WHAT NEEDS TO BE DONE: Update the part of the data that opens with the line containing "Find the location of a particular element. The" and closes with the line containing "View 1 reply": replace "screenshot" with "screen capture" and leave everything else unchanged. Return only those lines.

DATA EXCERPTS:
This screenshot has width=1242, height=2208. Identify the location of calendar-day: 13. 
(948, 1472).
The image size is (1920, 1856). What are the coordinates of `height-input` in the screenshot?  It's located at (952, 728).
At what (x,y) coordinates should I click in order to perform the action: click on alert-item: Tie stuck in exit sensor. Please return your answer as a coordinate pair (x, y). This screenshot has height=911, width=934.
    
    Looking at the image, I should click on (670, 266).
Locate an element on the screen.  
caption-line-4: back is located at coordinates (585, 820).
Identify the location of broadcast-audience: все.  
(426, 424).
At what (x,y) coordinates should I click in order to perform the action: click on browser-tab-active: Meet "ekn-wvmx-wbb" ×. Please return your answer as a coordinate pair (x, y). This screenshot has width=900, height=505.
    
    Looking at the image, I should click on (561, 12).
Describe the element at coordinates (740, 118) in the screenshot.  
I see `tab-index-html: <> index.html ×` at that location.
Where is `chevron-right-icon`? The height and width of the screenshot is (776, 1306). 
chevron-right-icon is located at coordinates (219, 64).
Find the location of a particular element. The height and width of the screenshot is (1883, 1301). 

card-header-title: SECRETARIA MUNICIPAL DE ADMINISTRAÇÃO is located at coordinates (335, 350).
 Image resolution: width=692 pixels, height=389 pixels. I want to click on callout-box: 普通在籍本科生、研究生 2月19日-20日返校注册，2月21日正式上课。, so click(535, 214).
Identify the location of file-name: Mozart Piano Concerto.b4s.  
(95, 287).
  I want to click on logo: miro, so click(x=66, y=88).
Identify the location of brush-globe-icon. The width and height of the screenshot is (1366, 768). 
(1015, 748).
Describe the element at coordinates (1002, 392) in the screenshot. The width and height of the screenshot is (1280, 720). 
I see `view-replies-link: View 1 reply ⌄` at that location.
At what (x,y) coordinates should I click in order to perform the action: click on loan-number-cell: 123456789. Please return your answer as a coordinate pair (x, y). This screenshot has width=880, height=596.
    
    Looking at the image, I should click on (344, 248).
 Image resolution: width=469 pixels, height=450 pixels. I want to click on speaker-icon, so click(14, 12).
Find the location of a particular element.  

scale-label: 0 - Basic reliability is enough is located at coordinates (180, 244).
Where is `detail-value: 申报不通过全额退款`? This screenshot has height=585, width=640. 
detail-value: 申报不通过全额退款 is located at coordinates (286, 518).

RESULT BELOW:
Find the location of a particular element. The height and width of the screen capture is (1883, 1301). 

card-header-title: SECRETARIA MUNICIPAL DE ADMINISTRAÇÃO is located at coordinates (335, 350).
 Image resolution: width=692 pixels, height=389 pixels. I want to click on callout-box: 普通在籍本科生、研究生 2月19日-20日返校注册，2月21日正式上课。, so click(535, 214).
Identify the location of file-name: Mozart Piano Concerto.b4s.  
(95, 287).
  I want to click on logo: miro, so click(x=66, y=88).
Identify the location of brush-globe-icon. The width and height of the screen capture is (1366, 768). 
(1015, 748).
Describe the element at coordinates (1002, 392) in the screen capture. The width and height of the screen capture is (1280, 720). 
I see `view-replies-link: View 1 reply ⌄` at that location.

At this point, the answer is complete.